Evo: El ejército le hizo ¡bu! y salió huyendo / En opinión de Carlos Ramírez


Redacción MX Político.- 

Dos temas urgentes en la agenda política:

1.- El derecho de asilo en México ha sido histórico y las grandes migraciones enriquecieron la cultura y la ciencia. Inclusive, los asilados latinoamericanos socialistas en los setenta que llegaron huyendo de las dictaduras militares contribuyeron a ennoblecer el pensamiento mexicano y, de manera significativa, el periodismo progresista.

Evo Morales se auto desplazó del poder cuando el ejército tuvo que optar entre los beneficios del poder o el incumplimiento de la orden de reprimir. El modelo político de Evo Morales fue más discursivo que real, de clases, de reconstrucción de un poder popular. Ahora parece olvidarse un hecho: el apoyo de Evo a la producción de coca desestabilizó el mercado de tráfico de drogas.

El error político de Morales fue su decisión de permanecer en el poder más allá de sus promesas, de las leyes y de la dinámica misma del desgaste de su liderazgo. La derecha no solo permaneció, sino que encontró en el radicalismo del presidente indígena los espacios para la construcción de alianzas estratégicas internas y externas.

Con la huida de Morales de su país podría estar llegando a su fin el ciclo populista que comenzó en el primer decenio del siglo XXI. Los líderes Hugo Chávez, Nicolás Maduro, los Kirchner, Ortega y Lula, entre otros menores, dependieron de los hilos de control de Fidel Castro desde La Habana. A Raúl Castro le falta talento, enfoque estratégico, discurso y sobre todo habilidad.
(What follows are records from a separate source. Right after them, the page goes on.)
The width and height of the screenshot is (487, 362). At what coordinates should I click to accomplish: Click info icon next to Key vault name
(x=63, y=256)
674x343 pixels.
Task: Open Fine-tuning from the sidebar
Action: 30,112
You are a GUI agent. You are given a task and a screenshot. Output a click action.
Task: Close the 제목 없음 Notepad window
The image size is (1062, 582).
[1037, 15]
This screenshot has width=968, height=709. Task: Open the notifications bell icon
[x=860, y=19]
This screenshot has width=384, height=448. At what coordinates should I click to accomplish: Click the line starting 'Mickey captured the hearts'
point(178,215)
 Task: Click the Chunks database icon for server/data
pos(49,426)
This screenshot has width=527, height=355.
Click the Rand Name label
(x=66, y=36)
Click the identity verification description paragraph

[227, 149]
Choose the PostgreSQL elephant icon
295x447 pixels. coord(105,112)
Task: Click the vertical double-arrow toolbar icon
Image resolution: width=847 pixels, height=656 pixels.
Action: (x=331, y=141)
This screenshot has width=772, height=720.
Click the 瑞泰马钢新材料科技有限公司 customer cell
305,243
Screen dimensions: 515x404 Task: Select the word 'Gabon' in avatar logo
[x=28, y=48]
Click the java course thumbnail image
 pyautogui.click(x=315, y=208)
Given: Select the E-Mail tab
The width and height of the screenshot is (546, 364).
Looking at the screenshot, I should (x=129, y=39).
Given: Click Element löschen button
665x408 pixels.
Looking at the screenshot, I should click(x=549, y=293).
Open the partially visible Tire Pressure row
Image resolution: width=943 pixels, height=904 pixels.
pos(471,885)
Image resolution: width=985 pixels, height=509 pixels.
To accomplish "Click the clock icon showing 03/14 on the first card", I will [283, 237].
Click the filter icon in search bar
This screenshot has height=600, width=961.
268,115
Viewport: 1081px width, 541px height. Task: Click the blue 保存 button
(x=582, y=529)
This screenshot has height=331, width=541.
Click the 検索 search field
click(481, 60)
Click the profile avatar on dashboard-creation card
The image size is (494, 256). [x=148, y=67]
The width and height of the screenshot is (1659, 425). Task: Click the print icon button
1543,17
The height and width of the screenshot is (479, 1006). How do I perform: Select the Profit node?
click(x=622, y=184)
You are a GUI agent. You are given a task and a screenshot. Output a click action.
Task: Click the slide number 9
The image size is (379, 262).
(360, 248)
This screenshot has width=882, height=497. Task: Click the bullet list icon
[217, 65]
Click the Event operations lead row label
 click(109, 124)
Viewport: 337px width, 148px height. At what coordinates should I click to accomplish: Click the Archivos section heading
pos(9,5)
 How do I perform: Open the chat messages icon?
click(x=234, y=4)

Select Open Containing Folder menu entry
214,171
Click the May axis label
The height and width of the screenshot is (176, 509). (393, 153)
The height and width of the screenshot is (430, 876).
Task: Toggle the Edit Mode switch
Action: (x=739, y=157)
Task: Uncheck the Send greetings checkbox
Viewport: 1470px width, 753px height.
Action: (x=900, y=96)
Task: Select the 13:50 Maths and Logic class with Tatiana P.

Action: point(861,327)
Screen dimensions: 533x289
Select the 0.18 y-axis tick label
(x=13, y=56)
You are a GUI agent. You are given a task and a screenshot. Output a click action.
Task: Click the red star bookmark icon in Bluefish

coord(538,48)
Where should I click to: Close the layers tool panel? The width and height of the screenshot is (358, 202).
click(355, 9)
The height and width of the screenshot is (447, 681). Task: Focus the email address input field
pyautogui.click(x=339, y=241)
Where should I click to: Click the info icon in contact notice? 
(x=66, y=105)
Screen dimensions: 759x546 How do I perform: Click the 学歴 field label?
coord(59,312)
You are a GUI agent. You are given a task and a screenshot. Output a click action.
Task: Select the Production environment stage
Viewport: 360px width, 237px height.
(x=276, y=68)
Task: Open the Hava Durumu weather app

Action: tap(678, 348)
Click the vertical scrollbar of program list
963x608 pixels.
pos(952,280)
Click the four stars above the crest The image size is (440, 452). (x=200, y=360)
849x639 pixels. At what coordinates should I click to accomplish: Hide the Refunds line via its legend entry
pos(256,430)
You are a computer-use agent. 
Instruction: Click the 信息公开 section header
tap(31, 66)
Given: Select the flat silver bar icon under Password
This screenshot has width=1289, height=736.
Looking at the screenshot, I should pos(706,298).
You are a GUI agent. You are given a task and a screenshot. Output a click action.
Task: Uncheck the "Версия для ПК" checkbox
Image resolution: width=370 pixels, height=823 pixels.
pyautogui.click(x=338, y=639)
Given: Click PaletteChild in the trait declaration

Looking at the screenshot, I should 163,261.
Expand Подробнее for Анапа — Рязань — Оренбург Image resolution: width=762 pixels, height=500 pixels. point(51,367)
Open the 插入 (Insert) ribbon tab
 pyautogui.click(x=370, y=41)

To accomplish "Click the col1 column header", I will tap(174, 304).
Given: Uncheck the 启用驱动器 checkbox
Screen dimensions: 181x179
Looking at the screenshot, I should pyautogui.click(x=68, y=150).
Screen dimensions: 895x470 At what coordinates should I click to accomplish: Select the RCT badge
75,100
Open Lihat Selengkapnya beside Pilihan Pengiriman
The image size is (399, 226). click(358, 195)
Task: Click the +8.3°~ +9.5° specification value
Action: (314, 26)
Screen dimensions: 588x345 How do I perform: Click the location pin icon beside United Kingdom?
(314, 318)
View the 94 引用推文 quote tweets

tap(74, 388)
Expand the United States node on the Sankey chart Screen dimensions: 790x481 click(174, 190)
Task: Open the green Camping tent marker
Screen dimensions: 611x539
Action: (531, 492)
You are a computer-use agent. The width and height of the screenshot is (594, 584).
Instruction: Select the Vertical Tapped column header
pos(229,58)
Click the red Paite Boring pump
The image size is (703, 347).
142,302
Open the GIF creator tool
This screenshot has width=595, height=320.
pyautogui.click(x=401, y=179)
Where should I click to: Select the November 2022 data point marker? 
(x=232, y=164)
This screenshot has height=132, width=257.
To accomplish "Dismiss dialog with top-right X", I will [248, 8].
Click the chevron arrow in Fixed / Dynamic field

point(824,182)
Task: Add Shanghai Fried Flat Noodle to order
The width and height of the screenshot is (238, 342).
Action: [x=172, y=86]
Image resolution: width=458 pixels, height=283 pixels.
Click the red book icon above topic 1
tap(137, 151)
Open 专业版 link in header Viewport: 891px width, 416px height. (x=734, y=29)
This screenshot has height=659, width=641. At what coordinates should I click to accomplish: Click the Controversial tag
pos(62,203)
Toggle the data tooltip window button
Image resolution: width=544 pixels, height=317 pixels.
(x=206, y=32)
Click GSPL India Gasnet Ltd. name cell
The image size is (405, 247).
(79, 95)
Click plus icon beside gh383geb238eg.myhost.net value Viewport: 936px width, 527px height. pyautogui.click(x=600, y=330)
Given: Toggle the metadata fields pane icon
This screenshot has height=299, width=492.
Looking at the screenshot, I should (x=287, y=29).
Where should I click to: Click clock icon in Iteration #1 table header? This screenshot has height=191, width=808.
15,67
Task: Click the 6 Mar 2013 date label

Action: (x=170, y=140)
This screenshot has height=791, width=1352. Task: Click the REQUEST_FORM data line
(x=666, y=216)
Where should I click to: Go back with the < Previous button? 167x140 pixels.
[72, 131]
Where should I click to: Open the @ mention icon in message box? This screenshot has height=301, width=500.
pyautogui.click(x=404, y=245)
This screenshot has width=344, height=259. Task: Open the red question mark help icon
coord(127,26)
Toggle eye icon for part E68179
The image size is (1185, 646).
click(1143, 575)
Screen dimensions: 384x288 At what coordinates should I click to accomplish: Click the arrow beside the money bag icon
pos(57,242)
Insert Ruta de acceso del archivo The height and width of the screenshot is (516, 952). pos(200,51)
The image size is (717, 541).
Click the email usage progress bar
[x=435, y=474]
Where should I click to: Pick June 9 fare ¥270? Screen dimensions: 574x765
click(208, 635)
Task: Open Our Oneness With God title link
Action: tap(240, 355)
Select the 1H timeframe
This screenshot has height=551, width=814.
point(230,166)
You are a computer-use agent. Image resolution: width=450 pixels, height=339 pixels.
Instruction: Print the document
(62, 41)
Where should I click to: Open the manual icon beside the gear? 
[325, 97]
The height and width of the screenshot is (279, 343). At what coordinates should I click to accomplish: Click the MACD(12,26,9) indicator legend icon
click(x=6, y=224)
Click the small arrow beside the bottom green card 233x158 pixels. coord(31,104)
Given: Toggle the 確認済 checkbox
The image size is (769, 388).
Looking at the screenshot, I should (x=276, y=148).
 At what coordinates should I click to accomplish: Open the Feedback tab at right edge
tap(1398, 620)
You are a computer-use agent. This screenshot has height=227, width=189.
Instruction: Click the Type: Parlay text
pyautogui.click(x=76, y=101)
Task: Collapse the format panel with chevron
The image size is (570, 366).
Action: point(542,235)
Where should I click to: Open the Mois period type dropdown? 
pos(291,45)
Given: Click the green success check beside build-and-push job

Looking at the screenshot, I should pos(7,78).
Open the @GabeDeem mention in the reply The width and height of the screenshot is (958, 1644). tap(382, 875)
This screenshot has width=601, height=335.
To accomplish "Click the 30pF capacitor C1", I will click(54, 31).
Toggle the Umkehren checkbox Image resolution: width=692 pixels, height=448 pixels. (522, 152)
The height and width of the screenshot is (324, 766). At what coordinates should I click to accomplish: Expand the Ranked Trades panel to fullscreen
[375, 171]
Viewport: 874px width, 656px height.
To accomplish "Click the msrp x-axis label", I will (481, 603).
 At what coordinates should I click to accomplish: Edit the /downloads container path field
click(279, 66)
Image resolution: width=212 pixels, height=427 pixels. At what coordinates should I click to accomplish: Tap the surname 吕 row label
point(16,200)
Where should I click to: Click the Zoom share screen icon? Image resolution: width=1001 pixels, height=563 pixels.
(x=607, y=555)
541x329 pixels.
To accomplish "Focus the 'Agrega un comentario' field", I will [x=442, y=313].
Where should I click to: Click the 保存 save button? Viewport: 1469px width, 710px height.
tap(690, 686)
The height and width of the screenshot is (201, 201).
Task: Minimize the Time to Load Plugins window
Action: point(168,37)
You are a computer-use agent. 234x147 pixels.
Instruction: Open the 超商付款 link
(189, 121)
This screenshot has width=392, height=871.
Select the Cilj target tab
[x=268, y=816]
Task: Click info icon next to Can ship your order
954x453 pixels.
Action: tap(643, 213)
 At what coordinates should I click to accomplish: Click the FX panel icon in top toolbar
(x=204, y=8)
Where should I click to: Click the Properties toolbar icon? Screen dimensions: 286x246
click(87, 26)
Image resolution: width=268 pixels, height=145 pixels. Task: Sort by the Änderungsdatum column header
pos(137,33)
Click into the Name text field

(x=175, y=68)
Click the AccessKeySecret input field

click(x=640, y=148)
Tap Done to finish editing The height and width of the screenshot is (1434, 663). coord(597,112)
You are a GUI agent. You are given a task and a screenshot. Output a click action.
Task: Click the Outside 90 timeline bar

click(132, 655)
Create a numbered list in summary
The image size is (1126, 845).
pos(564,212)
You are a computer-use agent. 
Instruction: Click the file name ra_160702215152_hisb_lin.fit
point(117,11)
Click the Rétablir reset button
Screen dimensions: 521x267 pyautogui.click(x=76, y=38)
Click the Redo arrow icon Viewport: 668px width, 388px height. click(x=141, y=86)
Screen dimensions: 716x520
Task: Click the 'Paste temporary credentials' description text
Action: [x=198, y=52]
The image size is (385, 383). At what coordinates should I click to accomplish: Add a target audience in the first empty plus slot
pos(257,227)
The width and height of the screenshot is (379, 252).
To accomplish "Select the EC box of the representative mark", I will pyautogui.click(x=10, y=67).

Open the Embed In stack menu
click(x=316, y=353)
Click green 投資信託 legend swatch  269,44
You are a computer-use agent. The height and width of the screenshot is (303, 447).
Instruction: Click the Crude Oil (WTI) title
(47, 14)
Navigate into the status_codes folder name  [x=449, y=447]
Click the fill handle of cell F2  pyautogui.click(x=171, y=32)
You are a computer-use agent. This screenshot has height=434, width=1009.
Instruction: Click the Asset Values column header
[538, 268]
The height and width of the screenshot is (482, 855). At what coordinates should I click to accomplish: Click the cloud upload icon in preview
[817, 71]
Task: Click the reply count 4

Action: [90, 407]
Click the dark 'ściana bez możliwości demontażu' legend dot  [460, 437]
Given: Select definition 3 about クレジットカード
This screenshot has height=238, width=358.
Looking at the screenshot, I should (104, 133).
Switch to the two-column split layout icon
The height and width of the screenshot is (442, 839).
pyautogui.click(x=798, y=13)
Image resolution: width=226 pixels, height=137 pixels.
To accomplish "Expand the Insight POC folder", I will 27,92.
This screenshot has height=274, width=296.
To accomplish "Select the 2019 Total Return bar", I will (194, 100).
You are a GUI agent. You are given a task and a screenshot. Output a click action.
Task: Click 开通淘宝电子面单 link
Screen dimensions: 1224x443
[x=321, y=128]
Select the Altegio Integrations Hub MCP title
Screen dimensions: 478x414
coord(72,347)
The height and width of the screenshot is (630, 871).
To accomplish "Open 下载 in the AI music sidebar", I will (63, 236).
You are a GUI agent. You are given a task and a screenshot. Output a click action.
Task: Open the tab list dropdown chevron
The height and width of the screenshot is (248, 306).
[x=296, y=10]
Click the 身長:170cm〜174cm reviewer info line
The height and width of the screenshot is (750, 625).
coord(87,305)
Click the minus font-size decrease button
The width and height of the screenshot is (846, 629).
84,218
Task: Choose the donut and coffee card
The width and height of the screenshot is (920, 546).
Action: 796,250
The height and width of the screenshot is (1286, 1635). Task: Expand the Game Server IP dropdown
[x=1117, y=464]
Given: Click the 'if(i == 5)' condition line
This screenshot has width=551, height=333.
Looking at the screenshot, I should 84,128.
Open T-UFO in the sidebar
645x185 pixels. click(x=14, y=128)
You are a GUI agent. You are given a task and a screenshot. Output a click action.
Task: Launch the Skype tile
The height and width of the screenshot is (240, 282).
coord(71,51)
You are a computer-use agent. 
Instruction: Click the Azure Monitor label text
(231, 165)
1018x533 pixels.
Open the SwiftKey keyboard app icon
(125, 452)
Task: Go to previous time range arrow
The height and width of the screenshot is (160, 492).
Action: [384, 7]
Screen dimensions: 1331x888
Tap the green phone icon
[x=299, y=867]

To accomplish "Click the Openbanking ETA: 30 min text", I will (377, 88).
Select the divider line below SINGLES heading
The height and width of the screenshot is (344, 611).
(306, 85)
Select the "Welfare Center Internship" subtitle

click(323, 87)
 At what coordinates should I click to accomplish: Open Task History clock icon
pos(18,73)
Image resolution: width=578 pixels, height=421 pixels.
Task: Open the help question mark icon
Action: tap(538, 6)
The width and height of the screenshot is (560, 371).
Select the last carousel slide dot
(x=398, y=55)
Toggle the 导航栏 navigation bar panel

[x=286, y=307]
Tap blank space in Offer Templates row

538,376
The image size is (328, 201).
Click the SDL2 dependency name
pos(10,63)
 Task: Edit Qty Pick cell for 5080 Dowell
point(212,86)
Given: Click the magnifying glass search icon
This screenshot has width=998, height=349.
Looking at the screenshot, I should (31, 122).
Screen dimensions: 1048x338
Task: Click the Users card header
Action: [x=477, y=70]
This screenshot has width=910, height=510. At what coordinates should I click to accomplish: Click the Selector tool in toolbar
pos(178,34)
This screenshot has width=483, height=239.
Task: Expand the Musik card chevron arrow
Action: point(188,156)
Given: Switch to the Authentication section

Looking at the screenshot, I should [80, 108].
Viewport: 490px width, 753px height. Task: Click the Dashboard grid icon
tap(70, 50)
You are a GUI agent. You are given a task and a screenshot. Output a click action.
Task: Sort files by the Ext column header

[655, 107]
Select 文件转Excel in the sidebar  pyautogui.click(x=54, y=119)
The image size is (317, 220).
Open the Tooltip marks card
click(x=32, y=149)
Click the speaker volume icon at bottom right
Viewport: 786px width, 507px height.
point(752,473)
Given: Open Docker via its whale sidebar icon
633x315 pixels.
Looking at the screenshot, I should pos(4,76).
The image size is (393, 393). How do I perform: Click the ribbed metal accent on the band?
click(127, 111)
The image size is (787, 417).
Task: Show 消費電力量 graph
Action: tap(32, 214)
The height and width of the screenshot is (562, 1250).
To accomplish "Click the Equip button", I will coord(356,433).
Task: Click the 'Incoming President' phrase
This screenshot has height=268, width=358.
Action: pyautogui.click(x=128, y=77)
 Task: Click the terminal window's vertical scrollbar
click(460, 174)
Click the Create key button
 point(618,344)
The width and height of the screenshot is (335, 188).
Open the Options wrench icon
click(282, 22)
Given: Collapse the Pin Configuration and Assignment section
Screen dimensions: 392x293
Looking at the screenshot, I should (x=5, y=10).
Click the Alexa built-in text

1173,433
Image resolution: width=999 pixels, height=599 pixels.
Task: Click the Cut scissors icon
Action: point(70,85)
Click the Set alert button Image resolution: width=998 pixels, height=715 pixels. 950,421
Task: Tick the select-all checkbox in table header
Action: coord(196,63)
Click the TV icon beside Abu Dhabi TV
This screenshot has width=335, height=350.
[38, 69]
Y el modelo populista acorta su dinamismo en ciclos cortos para dar paso, de manera inevitable, al neoliberalismo estabilizador.

De todos los gobernantes en la actualidad, Evo Morales era el que tenía más imagen política, aunque careció de mayores relaciones con La Habana y no pudo asumirse como el líder de una corriente regional. El fracaso de proyecto comercial bolivariano se asoció a la declinación de la riqueza petrolera de Venezuela. Y el indigenismo de Bolivia nunca fue un prototipo para las economías productivas industriales de Iberoamérica.

Las posibilidades de reactivación política de Evo Morales dependerán de las posibilidades de su regreso a Bolivia; sin embargo, las circunstancias de su huida ante un ¡bu! de los militares le restaron calidad política y liderazgo.


2.- El proceso de nominación de la activista María del Rosario Piedra Ibarra como presidenta de la Comisión Nacional de los Derechos Humanos fue, al mismo tiempo que una reafirmación de la política morenista sumisa en el legislativo, un mensaje sobre el funcionamiento de ese organismo de cara a su tarea de vigilar los derechos humanos. 

La CNDH nació para encarar al Estado y la pérdida de efectividad fue producto de la burocratización, apoltronamiento y jibarización de su papel durante la gestión de Luis Raúl González Pérez.

El fracaso previsible de una administración morenista en la CNDH lo ha evidenciado con claridad el papel de pollo descabezado del subsecretario de Derechos Humanos, Alejandro Encinas Rodríguez. Ningún gobierno desde el 2000 ha logrado aparecer a los desparecidos porque el responsable de esa política criminal contra la disidencia ha sido el Estado, lo mismo el priísta que el panista y ahora el morenista. La represión de la disidencia ha sido una tarea sistémica.

Lo que viene ahora es el efecto político: en 1973 el presidente Echeverría dio un giro estratégico hacia la izquierda discursiva y el asilo a chilenos socialistas provocó la ruptura con la derecha empresarial: rumores, oposiciones, desinversiones y el pánico al golpe de Estado. La parte más delicada de la ruptura empresarial fue la fuga de capitales que se unió a la inflación por el déficit presupuestal y condijeron al círculo vicioso de inflación-devaluación.

Ahora parece repetirse el ciclo de la historia: el asilado Evo Morales viene a hacer activismo para sí y contaminará el precario equilibrio ideológico del gobierno mexicano con los empresarios; y la nueva presidenta de la CNDH recordará de manera permanente el asesinato del empresario Eugenio Garza Sada porque su hermano Jesús Piedra Ibarra participó en el comando de la Liga Comunista 23 de Septiembre que quiso secuestrarlo y le provocó la muerte.

Lo malo de todo es que el presidente López Obrador no pertenece a esa izquierda socialista; más aún, desde hace tiempo dejó de auto denominarse de izquierda y su proyecto es un modelo de búsqueda del equilibrio social y la disminución de la riqueza y se acerca más al esquema priísta de los setenta de equidad en los beneficios del crecimiento.

La reactivación económica y productiva del Estado, el activismo de Evo Morales y la nueva presidenta de la CNDH podrían redefinir el proyecto de gobierno actual.